[Systers-dev] Fwd: cookies and sessions

Malveeka Tewari malveeka at gmail.com
Sat Jun 13 07:10:54 PDT 2009


This is a more detailed mail about the use of cookies and sessions for
enabling Single Sign On. I am planning to continue with mailman presently
but I think we should keep this approach too at the back of our minds.

Thanks
Malveeka

---------- Forwarded message ----------
From: SitG Admin <sysadmin at shadowsinthegarden.com>
Date: Tue, Jun 9, 2009 at 5:46 PM
Subject: Re: cookies and sessions
To: Malveeka Tewari <malveeka at gmail.com>


How would the administrator enable the cookie for users accounts?
> I mean how do I save the cookies from session of one application and use it
> for the other?
>

Cookies are not application-specific. Cookies are text files sent by the
server to the user's browser, with a specified domain. All further requests
by the browser to that domain should be accompanied by the cookie values.
This enables an inherently stateless mode (browser sending intermittent
requests to server, receiving responses) to act as a stateful mode by
remembering data about the user between visits.

If you try to set the user's session ID in one application, while already
having it set from another application, and that value has the same variable
name, will it be overwritten, causing the user to lose their session with
the first application? Good session managers will read the user's cookie and
use that (previously set) ID.

If all your applications are on the same server, using the same cookies
should be straightforward: the server will keep all its session data in the
same place.

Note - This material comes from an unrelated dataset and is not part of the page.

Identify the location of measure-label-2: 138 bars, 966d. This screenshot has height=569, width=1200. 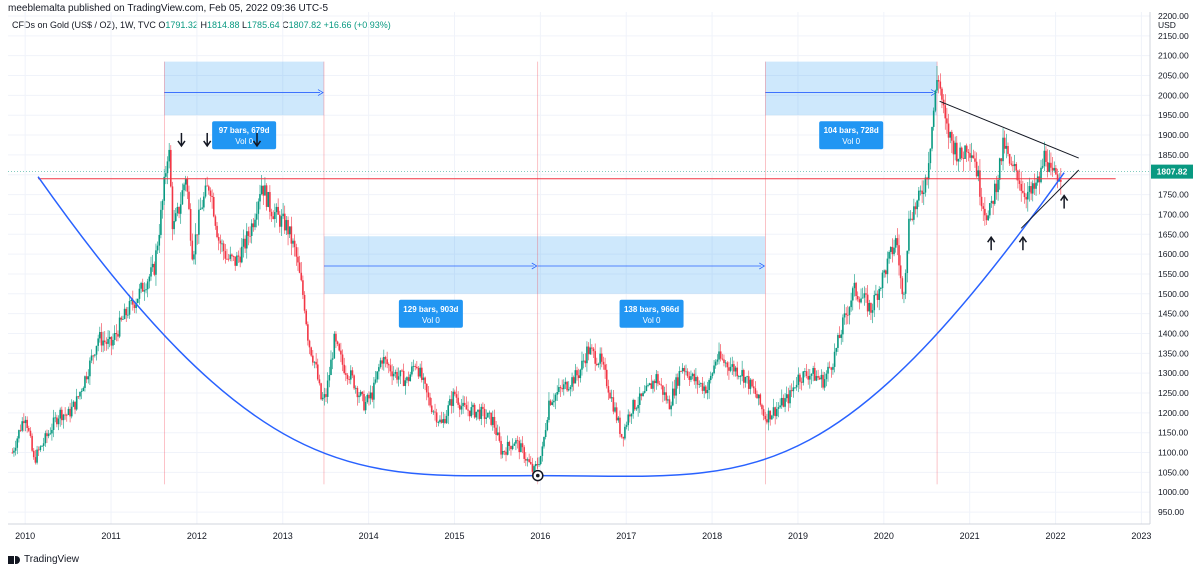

If you are hosting applications on different servers, you may
want to use one of the database session managers, host that on one of the
servers, and teach all your applications to contact it across the network
when needing sessions.

What you need to do is look inside each application and find out "HOW does
this tell the difference between a user that has already logged in and a
user that has not yet logged in?". Once you know this, it will be simple to
change that code to "if the session data includes 'authenticated=TRUE'", and
in each of those applications, change the code for "do whatever we would
normally do to mark the user as logged in" to "set 'authenticated' to TRUE".

When this is done, each of your applications will make a single change to
your server's stored session data, and each of them will look for that
single change to determine whether the user is logged in.

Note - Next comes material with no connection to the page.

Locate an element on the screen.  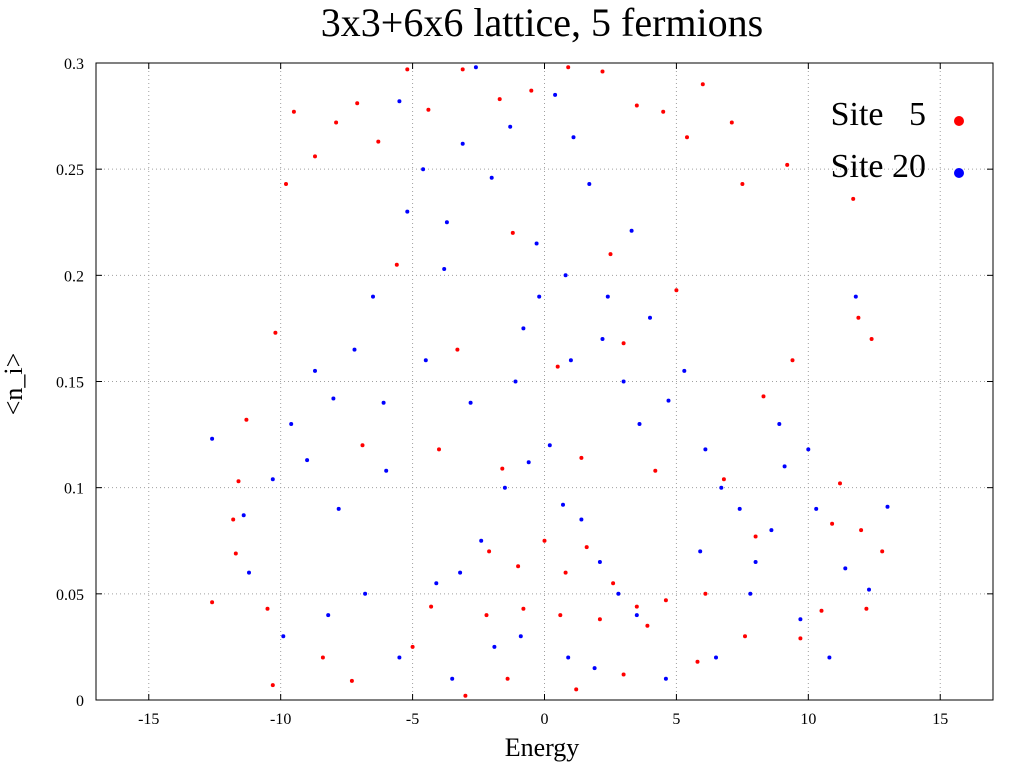
legend: Site 5 Site 20 is located at coordinates (898, 140).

Just remember basic security: the content of cookies issued to the USER must
have only the session ID, *not* their username and login status, because it
is trivial to discover the content of cookies (remember, these are just
*plain text files* stored by the user's browser), and attackers could easily
edit their cookies to present a chosen username and appropriate "Hey, look
at me, I'm logged in!" status, tricking your server into accepting that
claim. Keep track of all that data on YOUR end.